Data listing

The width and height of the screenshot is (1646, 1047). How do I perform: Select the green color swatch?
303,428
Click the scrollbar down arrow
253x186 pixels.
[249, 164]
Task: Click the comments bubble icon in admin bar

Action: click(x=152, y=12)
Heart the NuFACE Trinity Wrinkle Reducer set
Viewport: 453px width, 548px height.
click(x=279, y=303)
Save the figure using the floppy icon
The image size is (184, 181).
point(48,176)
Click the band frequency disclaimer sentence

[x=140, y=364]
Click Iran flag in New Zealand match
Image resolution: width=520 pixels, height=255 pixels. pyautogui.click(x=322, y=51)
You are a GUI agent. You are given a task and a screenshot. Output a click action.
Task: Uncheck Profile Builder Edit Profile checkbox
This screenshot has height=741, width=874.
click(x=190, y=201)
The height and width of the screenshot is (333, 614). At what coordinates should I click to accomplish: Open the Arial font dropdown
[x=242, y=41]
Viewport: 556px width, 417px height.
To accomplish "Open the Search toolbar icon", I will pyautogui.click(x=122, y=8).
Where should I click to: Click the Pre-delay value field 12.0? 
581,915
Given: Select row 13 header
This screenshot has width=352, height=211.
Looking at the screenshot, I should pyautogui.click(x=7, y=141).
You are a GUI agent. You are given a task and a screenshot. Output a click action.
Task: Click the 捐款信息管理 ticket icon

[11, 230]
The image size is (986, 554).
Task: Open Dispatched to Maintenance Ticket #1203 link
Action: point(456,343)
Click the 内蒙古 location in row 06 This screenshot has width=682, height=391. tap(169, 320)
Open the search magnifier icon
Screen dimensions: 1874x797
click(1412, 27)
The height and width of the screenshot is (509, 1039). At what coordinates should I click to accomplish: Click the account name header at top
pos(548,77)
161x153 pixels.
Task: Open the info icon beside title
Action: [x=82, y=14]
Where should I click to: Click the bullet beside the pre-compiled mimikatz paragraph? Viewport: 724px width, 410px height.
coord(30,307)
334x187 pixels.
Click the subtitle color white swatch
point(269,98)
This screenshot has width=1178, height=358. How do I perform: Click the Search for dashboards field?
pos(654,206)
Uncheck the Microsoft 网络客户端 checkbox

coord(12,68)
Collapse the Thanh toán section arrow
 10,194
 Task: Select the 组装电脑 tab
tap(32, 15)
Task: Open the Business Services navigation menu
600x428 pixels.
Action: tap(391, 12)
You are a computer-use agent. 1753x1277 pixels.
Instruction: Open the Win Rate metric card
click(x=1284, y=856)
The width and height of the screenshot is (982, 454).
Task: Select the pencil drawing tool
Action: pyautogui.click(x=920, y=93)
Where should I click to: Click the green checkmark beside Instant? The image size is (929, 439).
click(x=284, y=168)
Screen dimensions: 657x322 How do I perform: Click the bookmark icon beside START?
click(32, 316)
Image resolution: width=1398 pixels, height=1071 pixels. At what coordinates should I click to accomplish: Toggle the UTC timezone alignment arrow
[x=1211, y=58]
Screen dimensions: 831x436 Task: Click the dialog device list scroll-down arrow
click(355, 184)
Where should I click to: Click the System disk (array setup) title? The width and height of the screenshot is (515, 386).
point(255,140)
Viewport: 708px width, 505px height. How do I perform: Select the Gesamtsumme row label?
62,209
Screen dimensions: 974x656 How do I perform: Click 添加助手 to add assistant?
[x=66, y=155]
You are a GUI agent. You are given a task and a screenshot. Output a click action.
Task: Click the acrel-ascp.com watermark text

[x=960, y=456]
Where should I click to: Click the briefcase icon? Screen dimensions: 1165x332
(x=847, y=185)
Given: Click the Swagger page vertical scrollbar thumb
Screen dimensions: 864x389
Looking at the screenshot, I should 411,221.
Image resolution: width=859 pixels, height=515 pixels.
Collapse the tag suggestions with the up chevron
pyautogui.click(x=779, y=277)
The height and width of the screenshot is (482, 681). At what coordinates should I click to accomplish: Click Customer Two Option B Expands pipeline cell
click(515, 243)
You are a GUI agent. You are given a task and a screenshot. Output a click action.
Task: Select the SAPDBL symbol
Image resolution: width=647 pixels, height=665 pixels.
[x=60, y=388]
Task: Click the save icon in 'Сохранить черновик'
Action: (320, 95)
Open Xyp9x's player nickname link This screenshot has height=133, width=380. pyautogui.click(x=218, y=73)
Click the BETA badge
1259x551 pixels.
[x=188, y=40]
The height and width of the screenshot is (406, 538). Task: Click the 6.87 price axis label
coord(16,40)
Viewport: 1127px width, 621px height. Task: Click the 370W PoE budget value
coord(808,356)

Direction:
Reproduce the entire listing above verbatim, line for line, without any alteration.

Correct result:
The width and height of the screenshot is (1646, 1047). How do I perform: Select the green color swatch?
303,428
Click the scrollbar down arrow
253x186 pixels.
[249, 164]
Task: Click the comments bubble icon in admin bar

Action: click(x=152, y=12)
Heart the NuFACE Trinity Wrinkle Reducer set
Viewport: 453px width, 548px height.
click(x=279, y=303)
Save the figure using the floppy icon
The image size is (184, 181).
point(48,176)
Click the band frequency disclaimer sentence

[x=140, y=364]
Click Iran flag in New Zealand match
Image resolution: width=520 pixels, height=255 pixels. pyautogui.click(x=322, y=51)
You are a GUI agent. You are given a task and a screenshot. Output a click action.
Task: Uncheck Profile Builder Edit Profile checkbox
This screenshot has height=741, width=874.
click(x=190, y=201)
The height and width of the screenshot is (333, 614). At what coordinates should I click to accomplish: Open the Arial font dropdown
[x=242, y=41]
Viewport: 556px width, 417px height.
To accomplish "Open the Search toolbar icon", I will pyautogui.click(x=122, y=8).
Where should I click to: Click the Pre-delay value field 12.0? 
581,915
Given: Select row 13 header
This screenshot has width=352, height=211.
Looking at the screenshot, I should pyautogui.click(x=7, y=141).
You are a GUI agent. You are given a task and a screenshot. Output a click action.
Task: Click the 捐款信息管理 ticket icon

[11, 230]
The image size is (986, 554).
Task: Open Dispatched to Maintenance Ticket #1203 link
Action: point(456,343)
Click the 内蒙古 location in row 06 This screenshot has width=682, height=391. tap(169, 320)
Open the search magnifier icon
Screen dimensions: 1874x797
click(1412, 27)
The height and width of the screenshot is (509, 1039). At what coordinates should I click to accomplish: Click the account name header at top
pos(548,77)
161x153 pixels.
Task: Open the info icon beside title
Action: [x=82, y=14]
Where should I click to: Click the bullet beside the pre-compiled mimikatz paragraph? Viewport: 724px width, 410px height.
coord(30,307)
334x187 pixels.
Click the subtitle color white swatch
point(269,98)
This screenshot has width=1178, height=358. How do I perform: Click the Search for dashboards field?
pos(654,206)
Uncheck the Microsoft 网络客户端 checkbox

coord(12,68)
Collapse the Thanh toán section arrow
 10,194
 Task: Select the 组装电脑 tab
tap(32, 15)
Task: Open the Business Services navigation menu
600x428 pixels.
Action: tap(391, 12)
You are a computer-use agent. 1753x1277 pixels.
Instruction: Open the Win Rate metric card
click(x=1284, y=856)
The width and height of the screenshot is (982, 454).
Task: Select the pencil drawing tool
Action: pyautogui.click(x=920, y=93)
Where should I click to: Click the green checkmark beside Instant? The image size is (929, 439).
click(x=284, y=168)
Screen dimensions: 657x322 How do I perform: Click the bookmark icon beside START?
click(32, 316)
Image resolution: width=1398 pixels, height=1071 pixels. At what coordinates should I click to accomplish: Toggle the UTC timezone alignment arrow
[x=1211, y=58]
Screen dimensions: 831x436 Task: Click the dialog device list scroll-down arrow
click(355, 184)
Where should I click to: Click the System disk (array setup) title? The width and height of the screenshot is (515, 386).
point(255,140)
Viewport: 708px width, 505px height. How do I perform: Select the Gesamtsumme row label?
62,209
Screen dimensions: 974x656 How do I perform: Click 添加助手 to add assistant?
[x=66, y=155]
You are a GUI agent. You are given a task and a screenshot. Output a click action.
Task: Click the acrel-ascp.com watermark text

[x=960, y=456]
Where should I click to: Click the briefcase icon? Screen dimensions: 1165x332
(x=847, y=185)
Given: Click the Swagger page vertical scrollbar thumb
Screen dimensions: 864x389
Looking at the screenshot, I should 411,221.
Image resolution: width=859 pixels, height=515 pixels.
Collapse the tag suggestions with the up chevron
pyautogui.click(x=779, y=277)
The height and width of the screenshot is (482, 681). At what coordinates should I click to accomplish: Click Customer Two Option B Expands pipeline cell
click(515, 243)
You are a GUI agent. You are given a task and a screenshot. Output a click action.
Task: Select the SAPDBL symbol
Image resolution: width=647 pixels, height=665 pixels.
[x=60, y=388]
Task: Click the save icon in 'Сохранить черновик'
Action: (320, 95)
Open Xyp9x's player nickname link This screenshot has height=133, width=380. pyautogui.click(x=218, y=73)
Click the BETA badge
1259x551 pixels.
[x=188, y=40]
The height and width of the screenshot is (406, 538). Task: Click the 6.87 price axis label
coord(16,40)
Viewport: 1127px width, 621px height. Task: Click the 370W PoE budget value
coord(808,356)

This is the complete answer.